═════ EXTRACTED ENTRIES

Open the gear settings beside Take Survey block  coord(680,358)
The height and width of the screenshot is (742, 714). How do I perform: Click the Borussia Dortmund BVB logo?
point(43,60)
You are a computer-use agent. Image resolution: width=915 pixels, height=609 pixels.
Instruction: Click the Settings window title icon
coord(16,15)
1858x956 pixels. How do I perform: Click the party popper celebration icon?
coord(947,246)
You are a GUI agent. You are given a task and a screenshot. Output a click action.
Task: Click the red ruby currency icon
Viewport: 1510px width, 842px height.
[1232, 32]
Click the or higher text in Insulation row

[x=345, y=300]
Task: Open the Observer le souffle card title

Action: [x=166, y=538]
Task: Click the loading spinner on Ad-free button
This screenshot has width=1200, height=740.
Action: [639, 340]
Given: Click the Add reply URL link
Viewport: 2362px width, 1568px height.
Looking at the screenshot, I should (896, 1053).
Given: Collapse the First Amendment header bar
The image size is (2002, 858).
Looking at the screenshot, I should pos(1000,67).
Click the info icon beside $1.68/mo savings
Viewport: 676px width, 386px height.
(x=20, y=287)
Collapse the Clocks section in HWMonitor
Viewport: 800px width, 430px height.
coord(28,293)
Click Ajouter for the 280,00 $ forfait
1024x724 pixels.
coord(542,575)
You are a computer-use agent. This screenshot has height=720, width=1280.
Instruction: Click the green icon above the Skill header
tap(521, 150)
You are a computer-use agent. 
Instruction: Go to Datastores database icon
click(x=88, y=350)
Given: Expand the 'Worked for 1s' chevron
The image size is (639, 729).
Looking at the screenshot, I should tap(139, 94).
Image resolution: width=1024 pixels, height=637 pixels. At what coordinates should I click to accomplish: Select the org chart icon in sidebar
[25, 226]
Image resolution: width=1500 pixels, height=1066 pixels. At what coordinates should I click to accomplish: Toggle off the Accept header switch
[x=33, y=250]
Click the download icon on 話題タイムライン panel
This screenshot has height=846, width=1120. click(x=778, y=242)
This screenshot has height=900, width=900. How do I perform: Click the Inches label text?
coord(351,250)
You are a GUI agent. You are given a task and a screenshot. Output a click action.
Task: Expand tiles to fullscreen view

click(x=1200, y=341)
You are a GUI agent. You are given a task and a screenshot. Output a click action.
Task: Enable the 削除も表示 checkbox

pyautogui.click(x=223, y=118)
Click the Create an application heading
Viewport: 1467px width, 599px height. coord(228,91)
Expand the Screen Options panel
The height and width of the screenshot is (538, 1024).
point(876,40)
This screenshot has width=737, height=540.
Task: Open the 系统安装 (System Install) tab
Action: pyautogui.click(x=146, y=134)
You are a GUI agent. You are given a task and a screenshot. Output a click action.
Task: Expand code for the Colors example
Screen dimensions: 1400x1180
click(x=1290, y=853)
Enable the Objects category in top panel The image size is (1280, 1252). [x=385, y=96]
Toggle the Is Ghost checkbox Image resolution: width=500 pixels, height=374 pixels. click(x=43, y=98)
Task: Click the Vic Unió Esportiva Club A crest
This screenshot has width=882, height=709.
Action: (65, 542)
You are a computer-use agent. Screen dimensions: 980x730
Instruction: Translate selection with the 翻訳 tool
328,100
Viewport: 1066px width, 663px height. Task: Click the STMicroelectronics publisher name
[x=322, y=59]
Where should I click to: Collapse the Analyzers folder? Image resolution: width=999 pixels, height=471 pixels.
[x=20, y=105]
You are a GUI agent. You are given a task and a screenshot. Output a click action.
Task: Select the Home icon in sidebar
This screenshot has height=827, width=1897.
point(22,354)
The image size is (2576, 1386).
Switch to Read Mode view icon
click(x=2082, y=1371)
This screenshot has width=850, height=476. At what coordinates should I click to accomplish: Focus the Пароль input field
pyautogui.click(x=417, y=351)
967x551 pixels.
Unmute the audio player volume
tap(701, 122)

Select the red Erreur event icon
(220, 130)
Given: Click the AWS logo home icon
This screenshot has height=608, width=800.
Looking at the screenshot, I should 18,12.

══════════

** PROBLEM DESCRIPTION **
What lines in the records above include the string "beside"? Copy each one.

** RESPONSE AREA **
Open the gear settings beside Take Survey block  coord(680,358)
Click the info icon beside $1.68/mo savings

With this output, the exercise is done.